# WORK ITEM:
Among the entries below, please repeat exactly and only the lines from the line containing "Suivi de colis (89, 2345)" to the line containing "[button] (52, 40)", both lines included.

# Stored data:
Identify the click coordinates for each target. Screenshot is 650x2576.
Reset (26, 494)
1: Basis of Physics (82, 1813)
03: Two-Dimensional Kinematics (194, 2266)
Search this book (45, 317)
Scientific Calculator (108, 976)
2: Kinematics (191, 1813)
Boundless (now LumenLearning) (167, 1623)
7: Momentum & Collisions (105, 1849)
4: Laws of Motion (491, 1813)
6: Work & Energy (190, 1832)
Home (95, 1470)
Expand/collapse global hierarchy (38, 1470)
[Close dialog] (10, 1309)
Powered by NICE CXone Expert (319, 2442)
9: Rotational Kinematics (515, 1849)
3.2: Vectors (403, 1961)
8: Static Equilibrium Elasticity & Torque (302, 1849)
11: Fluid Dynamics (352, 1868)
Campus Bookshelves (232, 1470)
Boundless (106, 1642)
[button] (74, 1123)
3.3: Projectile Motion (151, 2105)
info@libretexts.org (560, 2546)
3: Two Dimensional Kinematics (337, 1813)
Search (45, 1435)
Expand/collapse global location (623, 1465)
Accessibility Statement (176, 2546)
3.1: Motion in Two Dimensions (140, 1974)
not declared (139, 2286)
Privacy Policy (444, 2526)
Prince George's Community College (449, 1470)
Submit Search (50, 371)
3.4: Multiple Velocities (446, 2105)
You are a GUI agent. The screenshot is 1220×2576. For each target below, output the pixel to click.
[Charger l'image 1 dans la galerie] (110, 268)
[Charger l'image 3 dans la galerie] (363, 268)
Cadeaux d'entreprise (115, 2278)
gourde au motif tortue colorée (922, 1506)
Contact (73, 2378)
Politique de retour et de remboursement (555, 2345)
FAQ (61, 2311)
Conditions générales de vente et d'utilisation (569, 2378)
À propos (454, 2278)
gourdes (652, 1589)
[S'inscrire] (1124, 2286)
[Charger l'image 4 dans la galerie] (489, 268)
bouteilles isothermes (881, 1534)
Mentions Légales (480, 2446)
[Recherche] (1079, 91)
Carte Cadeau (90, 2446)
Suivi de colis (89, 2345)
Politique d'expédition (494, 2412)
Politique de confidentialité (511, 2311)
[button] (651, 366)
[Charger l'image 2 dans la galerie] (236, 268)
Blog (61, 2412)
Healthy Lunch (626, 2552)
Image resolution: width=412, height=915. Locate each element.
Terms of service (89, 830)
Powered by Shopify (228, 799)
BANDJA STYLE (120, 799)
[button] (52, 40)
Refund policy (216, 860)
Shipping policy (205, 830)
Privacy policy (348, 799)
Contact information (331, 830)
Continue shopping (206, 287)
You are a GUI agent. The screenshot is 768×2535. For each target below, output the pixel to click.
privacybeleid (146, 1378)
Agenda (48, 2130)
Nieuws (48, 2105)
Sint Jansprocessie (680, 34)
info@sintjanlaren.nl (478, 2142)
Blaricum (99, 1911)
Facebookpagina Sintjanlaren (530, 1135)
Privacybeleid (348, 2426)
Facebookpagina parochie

# ANSWER SECTION:
Suivi de colis (89, 2345)
Politique d'expédition (494, 2412)
Politique de confidentialité (511, 2311)
[button] (651, 366)
[Charger l'image 2 dans la galerie] (236, 268)
Blog (61, 2412)
Healthy Lunch (626, 2552)
Image resolution: width=412, height=915. Locate each element.
Terms of service (89, 830)
Powered by Shopify (228, 799)
BANDJA STYLE (120, 799)
[button] (52, 40)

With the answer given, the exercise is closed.